» **EXERCISE INSTRUCTIONS**:
After locating the line that contains "Task: Submit address" in the material below, copy that line and each one following it, exactly, up to the last line. Pictures stay out.
[[ RECORDS FOR THIS TASK open ]]
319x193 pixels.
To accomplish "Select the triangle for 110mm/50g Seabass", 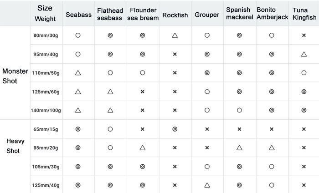I will [78, 73].
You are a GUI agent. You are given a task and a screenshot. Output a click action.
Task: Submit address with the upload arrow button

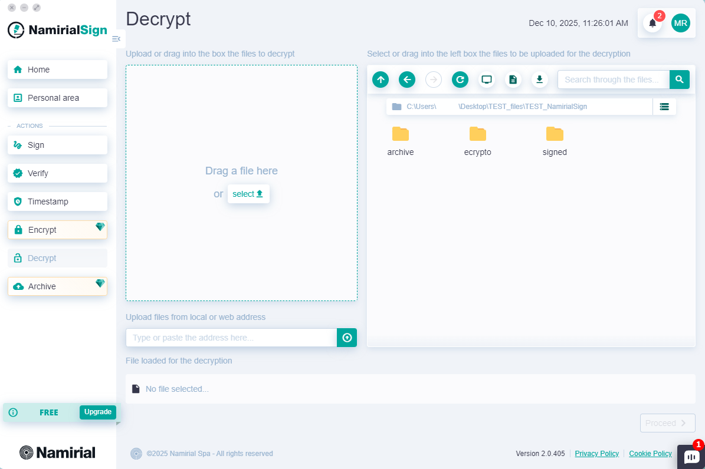tap(347, 338)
[[ RECORDS FOR THIS TASK closed ]]
» **THE COMPLETED TASK**:
Task: Submit address with the upload arrow button

tap(347, 338)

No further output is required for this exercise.